Shippers, and U.S. exporters specifically, called for the legislation to be reviewed and updated to help protect them from fees and help to ensure capacity.
Alexis Jacobson, the international accounts manager for Bossco Trading, called for the Shipping Act to be updated in written testimony she provided to Congress prior to a hearing on container shortages and supply chain delays in June.
Jacobson called on amendments to the act including "to allow for much better Federal Maritime Commission enforcement of the detention and demurrage rules and other 'unreasonable' acts" and "to encourage ocean carriers to maintain carriage of American exports."
Speaking at the same hearing, FMC Chairman Daniel Maffei said there were aspects of the Shipping Act that made it hard for shippers to win cases.
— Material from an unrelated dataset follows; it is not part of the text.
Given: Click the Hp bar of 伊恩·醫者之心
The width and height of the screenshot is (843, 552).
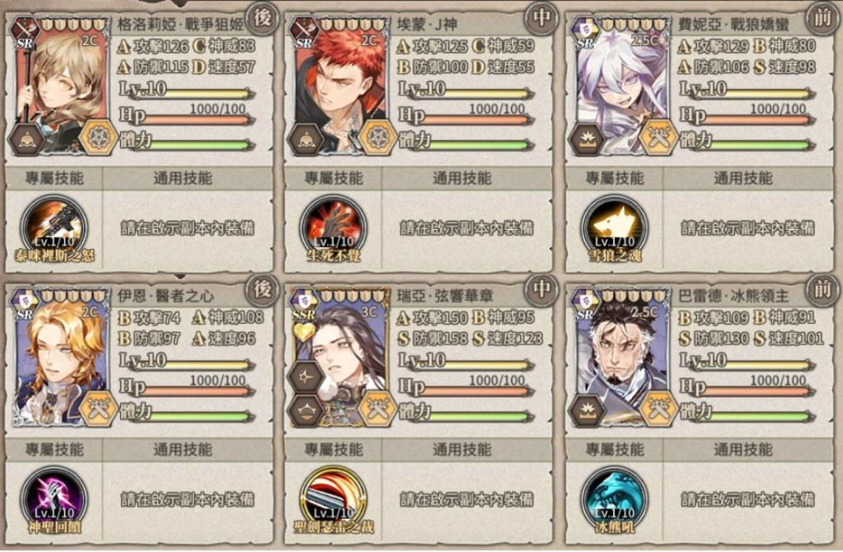Looking at the screenshot, I should [186, 387].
Maffei pointed to a line in the legislation that requires proof that wrongdoing occurred on a "normal, customary and continuous basis."
"If they can prove it happen but it only happened once or even a couple of times but the carrier can say, 'Look, you know, that wasn't our actual practice that was just a mistake,'" he said. "[The shipper] might not win the case they, probably wouldn't win the case"
"So that also could be changed," he said of the legislation.
Maffei, a former lawmaker himself, has been open about his willingness to work with legislators to update the Shipping Act.
"I'm going to be a lot more involved, obviously, in whether or not we should do new legislation; what would be in new legislation if we did it; what would be the downsides or the potential side effects of doing certain kinds of things with the Shipping Act," he said in May shortly after taking over at the agency, adding that the ocean shipping market has changed dramatically since the legislation was passed in 1984.
But where shippers and regulators see potential to upgrade the Shipping Act, the carriers see an effort to place the blame for the snarled ocean market squarely on their shoulders.
"What is crystal clear is that regulating only ocean carriers — or any other single class of supply chain provider — is doomed to fail," World Shipping Council said in a statement on the legislation. "This approach will not improve supply chain performance, and it risks undermining the regulatory and market structure that has served the nation’s international trade well for many decades."
The WSC insisted that the government didn't need to step in, saying that "commercial solutions and market forces" are the sole balm needed to soothe the aches and pains of the current ocean market.
But U.S. exporters disagree with this assessment and many of them voiced support for the legislation Tuesday. A letter from the Agriculture Transportation Coalition noted dozes of associations voicing support for the proposed updates to the Shipping Act.
"Dairy producers and manufacturers have faced unreasonable costs and unfair practices from ocean carriers that negatively affect U.S. exports, increasing costs and putting at risk established trading relationships," Krysta Harden, president and CEO of the U.S. Dairy Export Council, said in an emailed statement. "This legislation will hopefully curtail those abuses and encourage better export-oriented behavior moving forward."